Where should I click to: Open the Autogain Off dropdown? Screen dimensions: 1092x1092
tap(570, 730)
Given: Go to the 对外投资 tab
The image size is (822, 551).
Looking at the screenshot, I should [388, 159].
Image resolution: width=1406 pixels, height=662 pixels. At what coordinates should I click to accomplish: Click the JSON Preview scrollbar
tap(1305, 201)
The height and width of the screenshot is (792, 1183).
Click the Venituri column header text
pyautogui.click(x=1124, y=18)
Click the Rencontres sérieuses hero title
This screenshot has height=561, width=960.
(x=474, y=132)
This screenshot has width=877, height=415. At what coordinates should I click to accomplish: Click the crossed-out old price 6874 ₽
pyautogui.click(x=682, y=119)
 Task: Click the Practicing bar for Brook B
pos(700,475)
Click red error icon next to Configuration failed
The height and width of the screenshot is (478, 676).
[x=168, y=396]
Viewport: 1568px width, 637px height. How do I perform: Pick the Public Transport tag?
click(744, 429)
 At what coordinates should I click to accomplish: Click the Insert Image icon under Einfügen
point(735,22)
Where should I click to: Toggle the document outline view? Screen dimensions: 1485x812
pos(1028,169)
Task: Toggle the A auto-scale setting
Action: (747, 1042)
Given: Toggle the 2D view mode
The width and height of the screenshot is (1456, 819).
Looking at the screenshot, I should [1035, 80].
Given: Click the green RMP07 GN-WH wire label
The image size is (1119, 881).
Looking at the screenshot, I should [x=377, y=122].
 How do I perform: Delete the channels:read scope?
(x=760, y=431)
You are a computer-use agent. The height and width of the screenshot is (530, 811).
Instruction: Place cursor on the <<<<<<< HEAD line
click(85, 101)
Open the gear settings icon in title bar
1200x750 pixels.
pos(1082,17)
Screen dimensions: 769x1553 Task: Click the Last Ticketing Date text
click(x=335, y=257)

· · · · ·

| Tugas |
Bisakah Anda mengubah seluruh entri di atas menjadi daftar JSON berisi string, satu string untuk tiap baris, tanpa menyertakan baris kosong?

| Jawaban Soal |
[
  "Where should I click to: Open the Autogain Off dropdown? Screen dimensions: 1092x1092",
  "tap(570, 730)",
  "Given: Go to the 对外投资 tab",
  "The image size is (822, 551).",
  "Looking at the screenshot, I should [388, 159].",
  "Image resolution: width=1406 pixels, height=662 pixels. At what coordinates should I click to accomplish: Click the JSON Preview scrollbar",
  "tap(1305, 201)",
  "The height and width of the screenshot is (792, 1183).",
  "Click the Venituri column header text",
  "pyautogui.click(x=1124, y=18)",
  "Click the Rencontres sérieuses hero title",
  "This screenshot has height=561, width=960.",
  "(x=474, y=132)",
  "This screenshot has width=877, height=415. At what coordinates should I click to accomplish: Click the crossed-out old price 6874 ₽",
  "pyautogui.click(x=682, y=119)",
  " Task: Click the Practicing bar for Brook B",
  "pos(700,475)",
  "Click red error icon next to Configuration failed",
  "The height and width of the screenshot is (478, 676).",
  "[x=168, y=396]",
  "Viewport: 1568px width, 637px height. How do I perform: Pick the Public Transport tag?",
  "click(744, 429)",
  " At what coordinates should I click to accomplish: Click the Insert Image icon under Einfügen",
  "point(735,22)",
  "Where should I click to: Toggle the document outline view? Screen dimensions: 1485x812",
  "pos(1028,169)",
  "Task: Toggle the A auto-scale setting",
  "Action: (747, 1042)",
  "Given: Toggle the 2D view mode",
  "The width and height of the screenshot is (1456, 819).",
  "Looking at the screenshot, I should [1035, 80].",
  "Given: Click the green RMP07 GN-WH wire label",
  "The image size is (1119, 881).",
  "Looking at the screenshot, I should [x=377, y=122].",
  " How do I perform: Delete the channels:read scope?",
  "(x=760, y=431)",
  "You are a computer-use agent. The height and width of the screenshot is (530, 811).",
  "Instruction: Place cursor on the <<<<<<< HEAD line",
  "click(85, 101)",
  "Open the gear settings icon in title bar",
  "1200x750 pixels.",
  "pos(1082,17)",
  "Screen dimensions: 769x1553 Task: Click the Last Ticketing Date text",
  "click(x=335, y=257)"
]